Automate Excel Reporting Using Python (Real-Life-Example) | Pandas, Plotly, Xlwings Tutorial
Introduction
In this post, I will be sharing my favourite ways to automate Excel using Python. In particular, I will be using the open-source tools: Pandas, xlwings & plotly. After this, you will be able to create a custom Python script that allows you to combine Excel files & create charts out of them.
First things first, I need to install the required dependencies. I will upload this Jupyter Notebook to my GitHub page. Alternatively, you can install the libraries by typing pip install followed by the package’s name in your command prompt or terminal.
Merge All Excel Files
The main purpose of this example is to merge multiple Excel files, perform some calculations on the data, and visualize the result. I have stored five Excel files in the input folder, each containing financial data for a respective country.
To find out which country has generated the highest Sales and Profit Margin, I will import the libraries, declare the path of the example files, and create an empty dataframe.
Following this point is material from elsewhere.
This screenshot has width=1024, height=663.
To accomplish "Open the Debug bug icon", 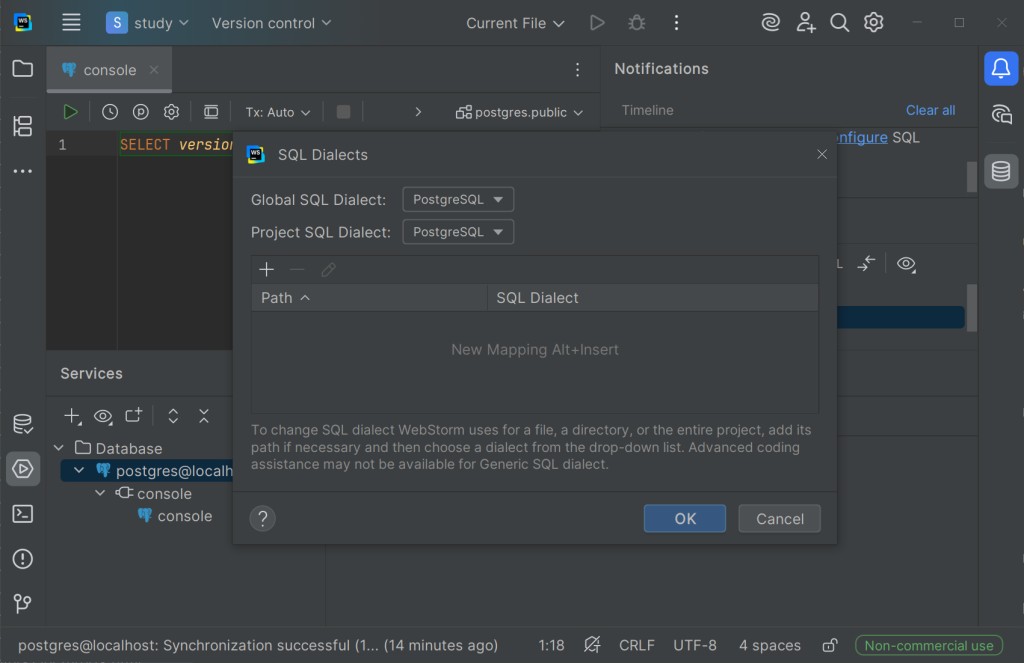I will click(x=636, y=23).
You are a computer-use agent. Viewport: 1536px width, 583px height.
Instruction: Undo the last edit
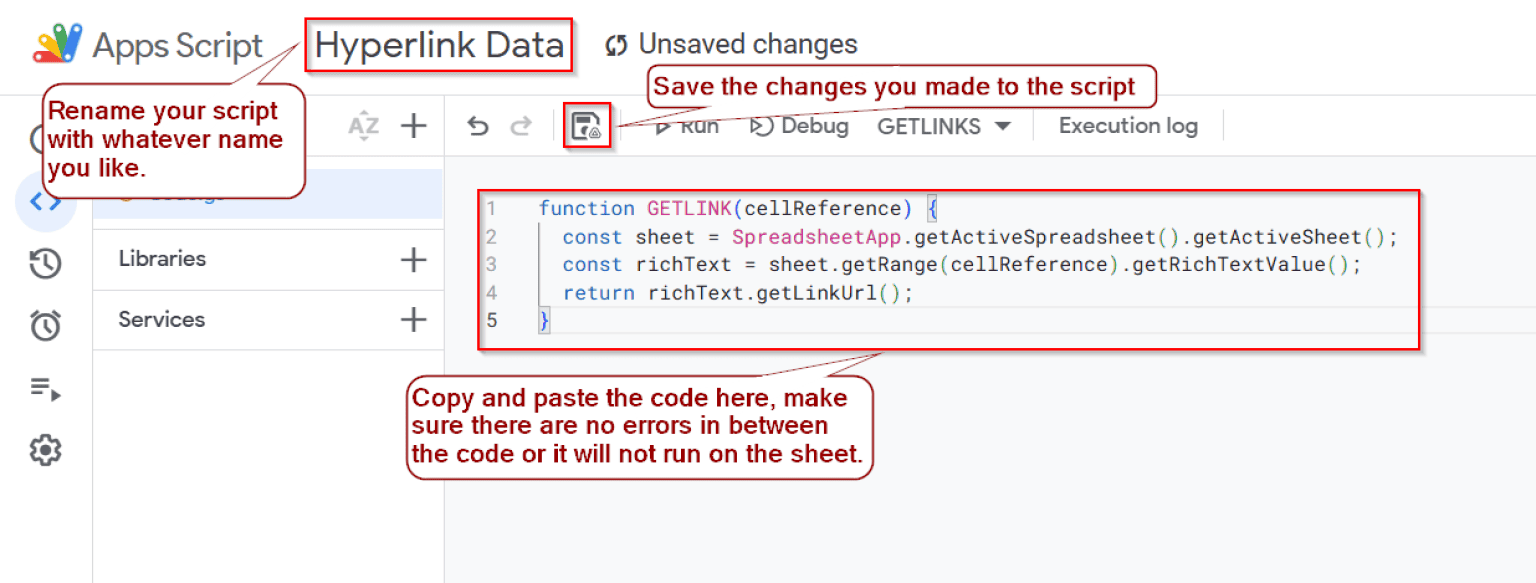tap(477, 126)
I will iterate over the input directory and append each Excel file to the dataframe.
After validating the dataframe, I will group the data and calculate the sum of the Sales & Profit columns. To find the Profit Margin, I will insert a new column, dividing the Profit by Sales and multiplying by 100.
To visualize the analysis, I will use a bar chart from the plotly express library. The chart will display countries on the x-axis and Sales on the y-axis, with the margin represented by color. After running this cell, we can see that the US generated the highest sales but has the worst profit margin, while France appears quite profitable.
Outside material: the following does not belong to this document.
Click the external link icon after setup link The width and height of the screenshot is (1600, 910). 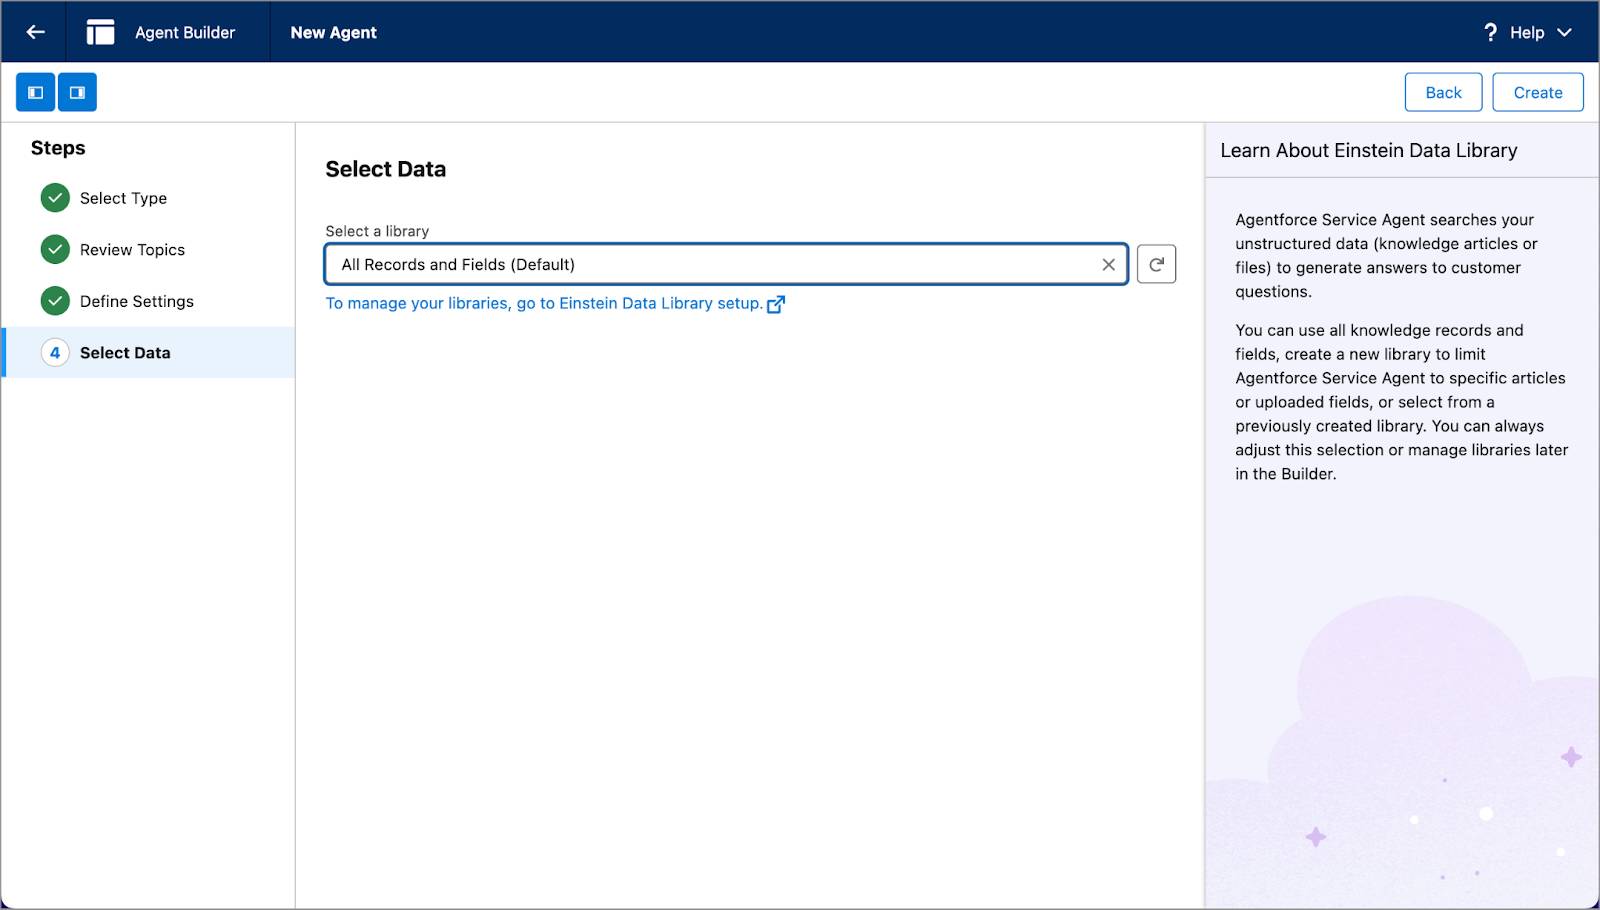pyautogui.click(x=777, y=303)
This was a simplified example. In real life, datasets may not be that well-structured. Let’s move on to a more realistic business scenario where we want to merge multiple Excel files while preserving the original formatting and formulas.
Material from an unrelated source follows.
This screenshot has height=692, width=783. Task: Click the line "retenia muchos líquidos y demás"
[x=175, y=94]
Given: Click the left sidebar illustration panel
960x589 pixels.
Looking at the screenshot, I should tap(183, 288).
Again, I will import the libraries and declare the input and output paths. Instead of creating an empty dataframe, I will generate an empty workbook and rename the first worksheet to summary. I will then iterate over each Excel file, suppress any potential warnings, and specify the worksheet with our data.
Once the data is copied to the summary workbook, I will insert the headers, set the font to bold & white, and fill the background with a grey color. One of the cool features of xlwings is that it allows for easy creation of a pandas dataframe from any cell range. This enables us to perform calculations and export the dataframe back to our Excel sheet.
After aggregating the sales by country, I will create a chart object and set the source data to the sales by country. I can also utilize matplotlib or pandas plotting capabilities. Finally, I will adjust the column width and save the workbook before closing it.
VBA vs Python
Before wrapping up, let’s discuss Excel automation and the comparison between VBA and Python. While Python offers powerful capabilities, consider if spending hours coding is worth the time saved on manual tasks. There are many great tools available, such as PowerQuery, for merging and cleaning up Excel data.
VBA is intuitive for Excel users and comes pre-installed with Office applications, allowing for easy sharing of macros. Python is more versatile, enabling you to create whatever you want, and is rapidly growing in popularity.
In summary, while Python may be more powerful than VBA, the right tool depends on your specific needs. There’s no need to overcomplicate a simple task, so use the tool that best fits the job at hand.
Conclusion
In this post, I discussed how to automate Excel reporting using Python, focusing on merging Excel files, performing calculations, and visualizing results. I also compared VBA and Python in the context of Excel automation, highlighting the strengths and weaknesses of each approach.